Oklahoma City—The holiday season is now in full swing. Smart retailers have already planned advertising schedules, organized holiday events, arranged for extra help and designed eye-catching window and in-store displays.
The only tasks remaining are perhaps the most
crucial: making the most of holiday traffic and closing each sale.
Drawing Them In
The holiday season means more people are shopping for gifts, which means more people are passing by the store. The trick is getting them to come inside.
Oklahoma City-based Samuel Gordon Jewelers' prime location across from a popular shopping mall gives it ample opportunities to reach out to holiday gift shoppers. Besides posting timely messages on the giant electronic sign in its parking lot, the jeweler relies on an advertising program that's between four and six times as aggressive as its normal schedule.

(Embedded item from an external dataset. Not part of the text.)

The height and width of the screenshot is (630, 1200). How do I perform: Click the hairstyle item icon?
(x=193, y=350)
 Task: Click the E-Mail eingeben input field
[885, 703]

The store's spotlight event this holiday, CEO Gary Gordon said, is a 42-week, multivendor bridal promotion.
Tapper's Diamonds and Fine Jewelry in West Bloomfield, Mich., is also using an "extensive" advertising program and special events schedule to lure customers to the mall store, owner Steven Tapper said. Trunks shows are expected to drive traffic, as are regular e-mail "blasts," and the store's quarterly newsletter, "Dazzle."
Sealing the Deal
Once customers are in the store, a successful retailer makes them feel attended to, Gordon said, even if sales associates aren't free—so a five-minute wait doesn't turn into lost business.

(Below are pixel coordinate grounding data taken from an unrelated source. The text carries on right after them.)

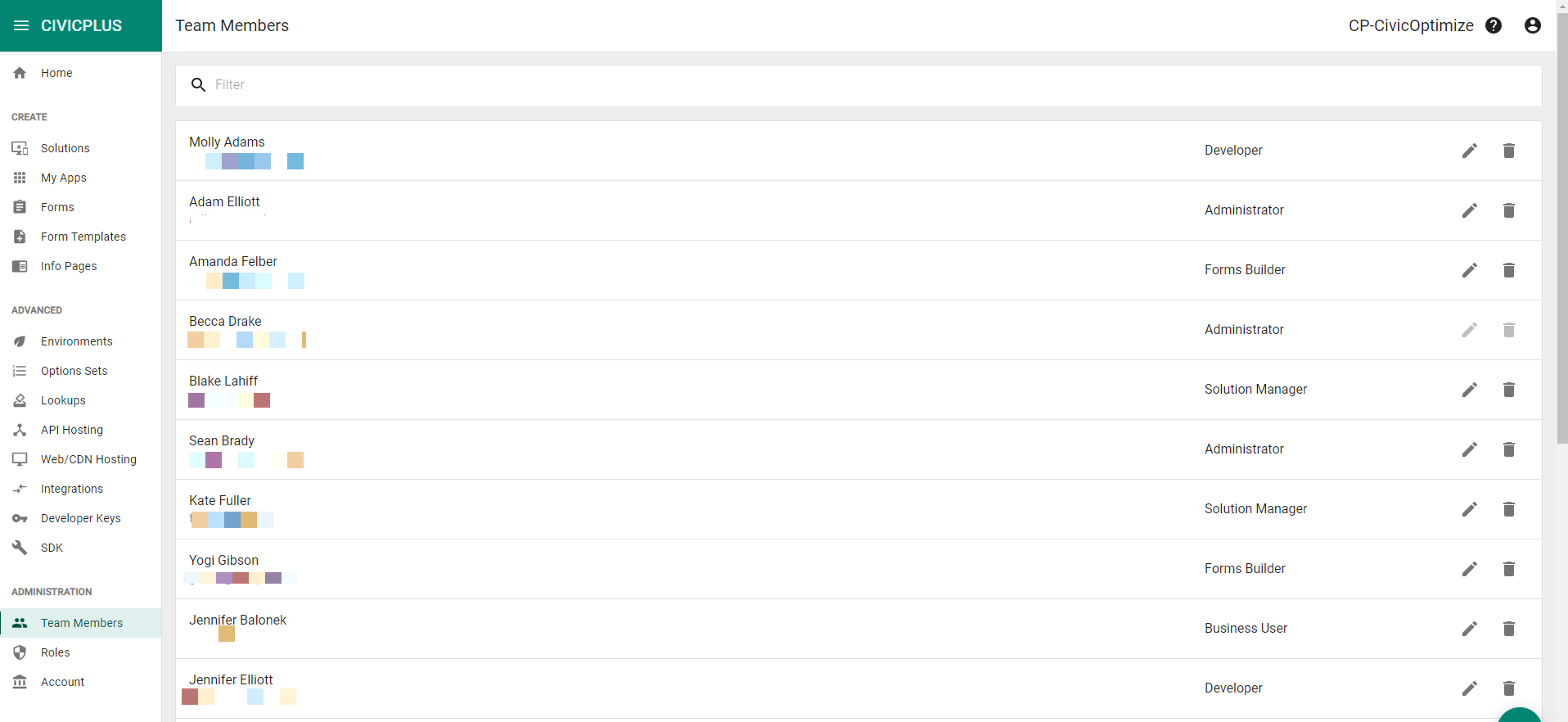The image size is (1568, 722).
Task: Edit Molly Adams with the pencil icon
Action: pyautogui.click(x=1470, y=151)
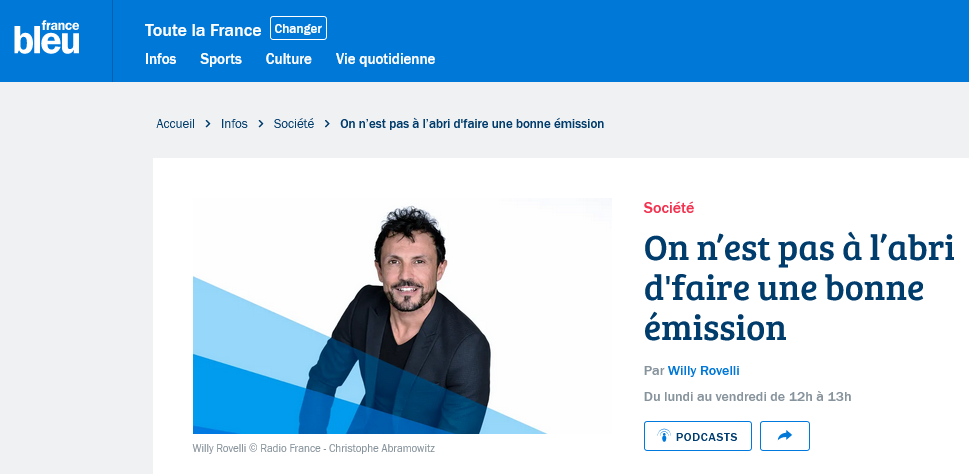Screen dimensions: 969x474
Task: Click the chevron after Société breadcrumb
Action: (x=328, y=124)
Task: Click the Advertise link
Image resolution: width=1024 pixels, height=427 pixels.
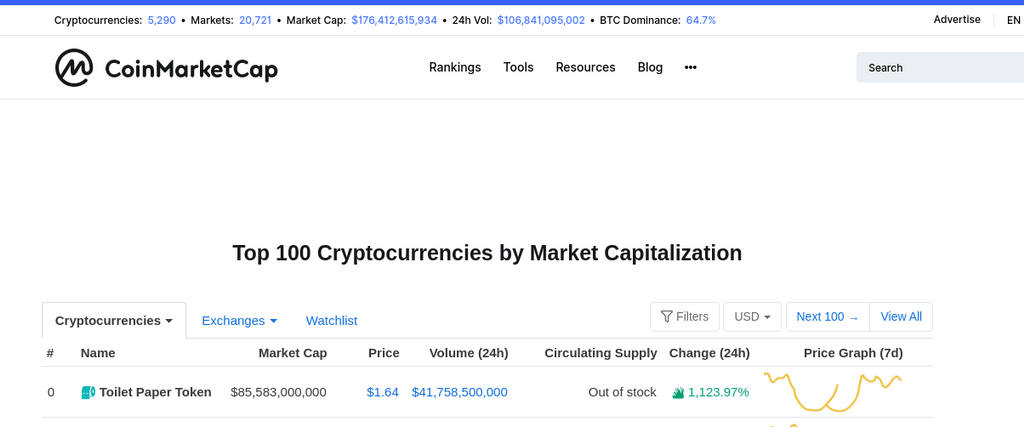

"Our security guards will approach customers and smile, welcome them to the store, and say 'We will have someone with you in just a moment, thank you for your patience.'" Gordon said.
After a sales associate makes a sale, the transaction is turned over to an "appealing, young college student" who assists with the actual purchase and passes it to the gift-wrapping department. Wrapped purchases are then returned to the sales associate to deliver to the customer so that the transaction "is finished up with a familiar face and the relationship-building aspect of our business continues on."
"We don't even want our sales associates writing tickets because every moment they're writing a ticket, they're not with a customer, creating a sale," Gordon added.
At Tapper's, customers are greeted within 30 seconds of entering the store. To deal with the holiday rush, employees from other departments are trained to help out on the sales floor, assisting with everything but diamond sales, which are left to qualified associates.
If a customer is waiting for a particular sales associate, that associate will give the customer a realistic estimate of when he or she will be available and offer to set up a special appointment if the customer would rather not wait.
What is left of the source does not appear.